# GIVEN INSTRUCTION
Reproduce every one of the entries below word for word, with no changes.

─── RECORDS FOR THE EXERCISE ───

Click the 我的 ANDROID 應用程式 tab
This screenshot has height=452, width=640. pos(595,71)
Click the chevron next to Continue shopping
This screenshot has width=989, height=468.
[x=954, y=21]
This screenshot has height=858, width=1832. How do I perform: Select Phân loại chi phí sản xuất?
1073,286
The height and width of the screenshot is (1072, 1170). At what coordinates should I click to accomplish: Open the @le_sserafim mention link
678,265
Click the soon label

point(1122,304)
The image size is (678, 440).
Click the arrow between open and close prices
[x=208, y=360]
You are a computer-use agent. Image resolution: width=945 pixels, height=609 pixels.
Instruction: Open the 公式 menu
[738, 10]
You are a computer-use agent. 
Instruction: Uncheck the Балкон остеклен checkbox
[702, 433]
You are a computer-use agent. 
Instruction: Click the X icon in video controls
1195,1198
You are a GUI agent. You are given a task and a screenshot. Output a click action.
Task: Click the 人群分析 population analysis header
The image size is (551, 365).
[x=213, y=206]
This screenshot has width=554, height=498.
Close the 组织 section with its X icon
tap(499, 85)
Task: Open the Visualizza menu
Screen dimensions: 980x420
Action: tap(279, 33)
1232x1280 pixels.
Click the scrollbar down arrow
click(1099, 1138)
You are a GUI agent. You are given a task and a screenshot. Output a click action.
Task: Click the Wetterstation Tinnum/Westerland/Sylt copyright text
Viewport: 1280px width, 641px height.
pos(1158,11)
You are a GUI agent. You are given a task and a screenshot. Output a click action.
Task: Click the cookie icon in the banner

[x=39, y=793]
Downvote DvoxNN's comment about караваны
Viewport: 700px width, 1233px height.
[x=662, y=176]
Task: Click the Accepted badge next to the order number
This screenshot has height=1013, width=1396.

───

# RESPONSE
Click the 我的 ANDROID 應用程式 tab
This screenshot has height=452, width=640. pos(595,71)
Click the chevron next to Continue shopping
This screenshot has width=989, height=468.
[x=954, y=21]
This screenshot has height=858, width=1832. How do I perform: Select Phân loại chi phí sản xuất?
1073,286
The height and width of the screenshot is (1072, 1170). At what coordinates should I click to accomplish: Open the @le_sserafim mention link
678,265
Click the soon label

point(1122,304)
The image size is (678, 440).
Click the arrow between open and close prices
[x=208, y=360]
You are a computer-use agent. Image resolution: width=945 pixels, height=609 pixels.
Instruction: Open the 公式 menu
[738, 10]
You are a computer-use agent. 
Instruction: Uncheck the Балкон остеклен checkbox
[702, 433]
You are a computer-use agent. 
Instruction: Click the X icon in video controls
1195,1198
You are a GUI agent. You are given a task and a screenshot. Output a click action.
Task: Click the 人群分析 population analysis header
The image size is (551, 365).
[x=213, y=206]
This screenshot has width=554, height=498.
Close the 组织 section with its X icon
tap(499, 85)
Task: Open the Visualizza menu
Screen dimensions: 980x420
Action: tap(279, 33)
1232x1280 pixels.
Click the scrollbar down arrow
click(1099, 1138)
You are a GUI agent. You are given a task and a screenshot. Output a click action.
Task: Click the Wetterstation Tinnum/Westerland/Sylt copyright text
Viewport: 1280px width, 641px height.
pos(1158,11)
You are a GUI agent. You are given a task and a screenshot. Output a click action.
Task: Click the cookie icon in the banner

[x=39, y=793]
Downvote DvoxNN's comment about караваны
Viewport: 700px width, 1233px height.
[x=662, y=176]
Task: Click the Accepted badge next to the order number
This screenshot has height=1013, width=1396.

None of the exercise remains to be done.